18 aprile 2012: per non dimenticare Melania Rea!



Ad un anno esatto dall’assassinio della madre di Somma Vesuviana, Melania Rea, le indagini sono ancora ai nastri di partenza; oscillano tra certezze granitiche e titubanze conclamate, tra contraddizioni ed incapacità. Melania l’abbiamo vista e rivista nei programmi di approfondimento e nei telegiornali, sorridente nella sua bellezza ed ignara di una popolarità che non avrebbe gradito, lei che viveva unicamente per ricomporre i pezzi di un amore lacerato dai continui tradimenti. A Melania non sarebbe importato apparire in tv; avrebbe solo voluto regalare il suo splendido sorriso alla piccola Vittoria, sua figlia, l’unica luce nei giorni di tristezza.

Melania è morta ancora senza un perché, ma barbaramente, come nessuno meriterebbe di finire i propri giorni. Tutti ci domandiamo chi potrebbe essere così crudele da finire in tal maniera una donna buona, dolce e comprensiva.

La Procura è certa dell’identità del brutale assassino: sarebbe stato lo stesso marito, Salvatore Parolisi, stretto tra due donne, a compiere un gesto folle per togliersi dall’impasse di un divorzio o di una separazione. Ossessionato dai soldi e dalle accuse della moglie, Parolisi avrebbe ordito un diabolico piano per farla franca, attuando anche un depistaggio post-omicidiario!
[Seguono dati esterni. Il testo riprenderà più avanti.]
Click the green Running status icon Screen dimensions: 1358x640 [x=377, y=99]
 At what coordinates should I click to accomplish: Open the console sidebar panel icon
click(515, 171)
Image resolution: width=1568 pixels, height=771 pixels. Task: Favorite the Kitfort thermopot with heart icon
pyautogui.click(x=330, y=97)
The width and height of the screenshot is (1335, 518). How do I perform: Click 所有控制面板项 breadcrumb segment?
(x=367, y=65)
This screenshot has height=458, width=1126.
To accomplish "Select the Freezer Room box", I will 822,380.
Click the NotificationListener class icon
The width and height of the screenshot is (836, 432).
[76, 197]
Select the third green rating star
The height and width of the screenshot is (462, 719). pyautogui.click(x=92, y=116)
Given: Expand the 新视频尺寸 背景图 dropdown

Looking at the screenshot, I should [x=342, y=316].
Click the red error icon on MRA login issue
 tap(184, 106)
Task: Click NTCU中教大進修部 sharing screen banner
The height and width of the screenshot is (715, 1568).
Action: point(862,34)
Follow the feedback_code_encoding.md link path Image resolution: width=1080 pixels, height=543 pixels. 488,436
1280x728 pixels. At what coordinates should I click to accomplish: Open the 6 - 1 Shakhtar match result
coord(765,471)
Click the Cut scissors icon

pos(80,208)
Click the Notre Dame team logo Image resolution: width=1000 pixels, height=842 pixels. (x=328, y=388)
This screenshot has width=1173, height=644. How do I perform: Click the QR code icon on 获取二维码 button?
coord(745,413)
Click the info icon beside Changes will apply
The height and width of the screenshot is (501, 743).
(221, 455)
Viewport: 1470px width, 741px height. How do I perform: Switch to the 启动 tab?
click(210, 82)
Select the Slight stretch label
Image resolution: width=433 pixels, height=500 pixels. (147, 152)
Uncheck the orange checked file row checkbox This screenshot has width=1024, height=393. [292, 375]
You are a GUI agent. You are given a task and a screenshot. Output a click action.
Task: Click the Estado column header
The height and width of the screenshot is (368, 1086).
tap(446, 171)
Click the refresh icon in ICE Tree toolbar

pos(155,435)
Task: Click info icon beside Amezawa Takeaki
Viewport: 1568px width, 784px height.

A sostegno dell’ipotesi, però, sussiste solo il rinvenimento del Dna dell’uomo nella bocca di Melania e che non si sarebbe conservato se il bacio fosse avvenuto mezz’ora prima della sua morte, come il Caporalmaggiore sostiene!

Dov’è l’arma del delitto? Di chi sono le altre impronte sul corpo di Melania? Perché le vedette che quel giorno dovevano controllare il poligono di tiro alle Casermette non hanno udito né visto nulla? Qualcuno sta coprendo Parolisi? Oppure è quest’ultimo a coprire una drammatica realtà che potrebbe metterlo in pericolo? Se lui non avesse ucciso ma sapesse chi l’ha fatto? Se fosse stato minacciato? Ma davvero metterebbe la sua sicurezza al di sopra della giustizia?

Questa sera, Chi L’Ha Visto manderà in onda la fiaccolata commemorativa, in onore di Melania Rea che si svolgerà a Somma Vesuviana. Tante fiammelle che costituiscono una speranza: quella di verità, quella di giustizia. La speranza che si trovino le prove che inchiodino l’attuale sospettato numero uno o che ulteriori accertamenti, seppur tardivi, possano aprire nuove piste, certamente più sensate di quella che ha coinvolto gli operai macedoni presenti il 18 aprile 2011 sul Pianoro!

In questo 18 aprile 2012, ricordiamo una bellissima donna che avrebbe desiderato solo amare e veder crescere la sua bambina, tentando di mettere insieme i pezzi di un amore svilito dal poco rispetto. Riposa in pace Melania!